> **Comprueba tu comprensión**:
1 – ¿Cómo se traduce al inglés esta oración del texto sobre lo fantástico: «Terminaré este pequeño recuento de anécdotas con algo que me ha sucedido hace aproximadamente un año.»?
2 – Duplica sin cambios el fragmento del texto sobre lo fantástico que empieza en "Si les he contado" y termina en "mi vida propia.".

> **Texto del documento**:
==============================

Si les he contado muy mal este cuento
es porque me parece que refleja suficientemente la inversión de valores, la
polarización de valores, que tiene para mí lo fantástico y, quisiera decirles
además, que esta noción de lo fantástico no se da solamente en la literatura,
sino que se proyecta de una manera perfectamente natural en mi vida propia.
Terminaré este pequeño recuento de
anécdotas con algo que me ha sucedido hace aproximadamente un año. Ocho años
atrás escribí un cuento fantástico que se llama “Instrucciones para John
Howell”, no les voy a contar el cuento; la situación central es la de un hombre
que va al teatro y asiste al primer acto de una comedia, más o menos banal, que
no le interesa demasiado; en el intervalo entre el primero y el segundo acto
dos personas lo invitan a seguirlos y lo llevan a los camerinos, y antes de que
él pueda darse cuenta de lo que está sucediendo, le ponen una peluca, le ponen
unos anteojos y le dicen que en el segundo acto él va a representar el papel
del actor que había visto antes y que se llama John Howell en la pieza.

==============================

> **Datos para analizar**:
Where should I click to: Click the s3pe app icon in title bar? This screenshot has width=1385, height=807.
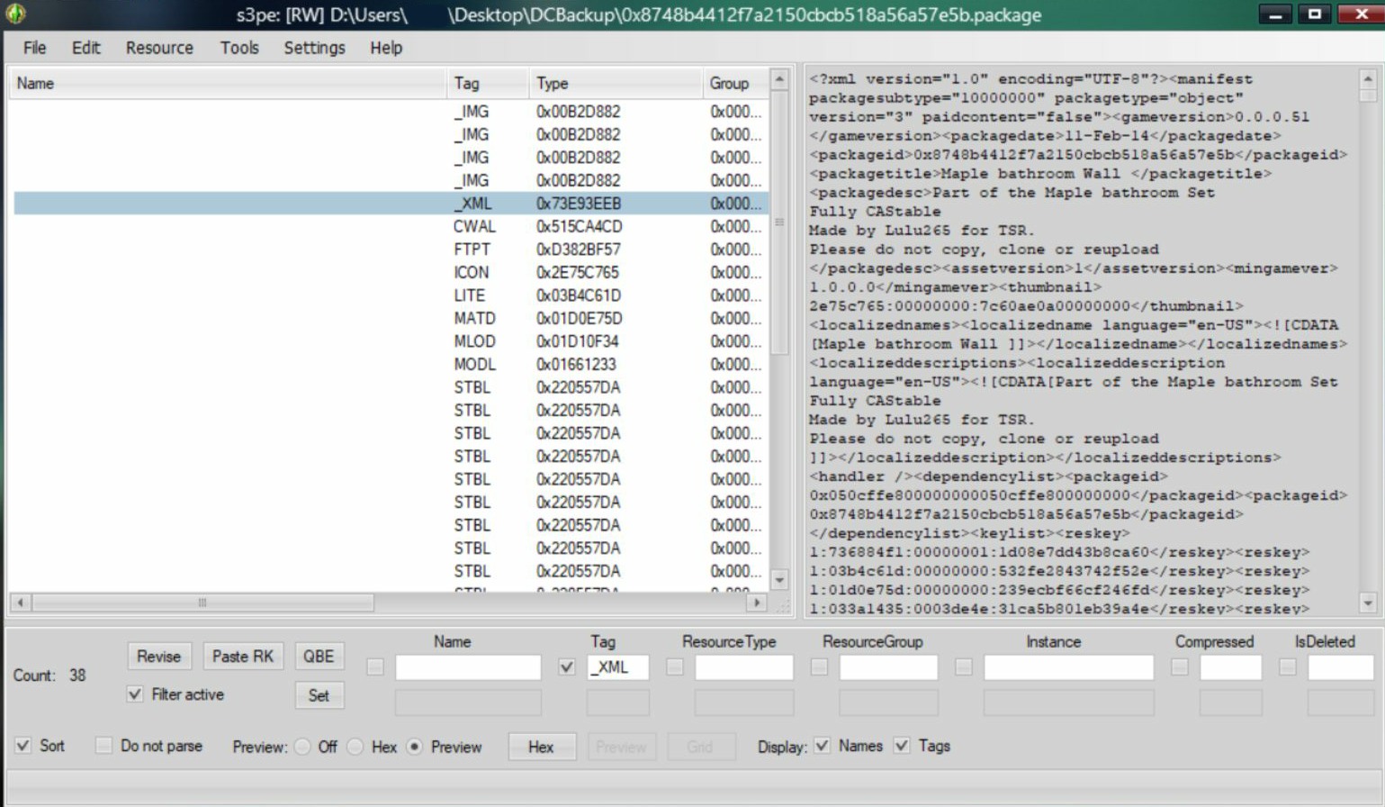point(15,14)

==============================

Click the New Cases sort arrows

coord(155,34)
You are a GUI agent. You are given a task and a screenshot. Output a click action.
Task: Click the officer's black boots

==============================

> **Conjunto de respuestas**:
1 – I will finish this brief account of anecdotes with something that happened to me about a year ago.

2 –
Si les he contado muy mal este cuento
es porque me parece que refleja suficientemente la inversión de valores, la
polarización de valores, que tiene para mí lo fantástico y, quisiera decirles
además, que esta noción de lo fantástico no se da solamente en la literatura,
sino que se proyecta de una manera perfectamente natural en mi vida propia.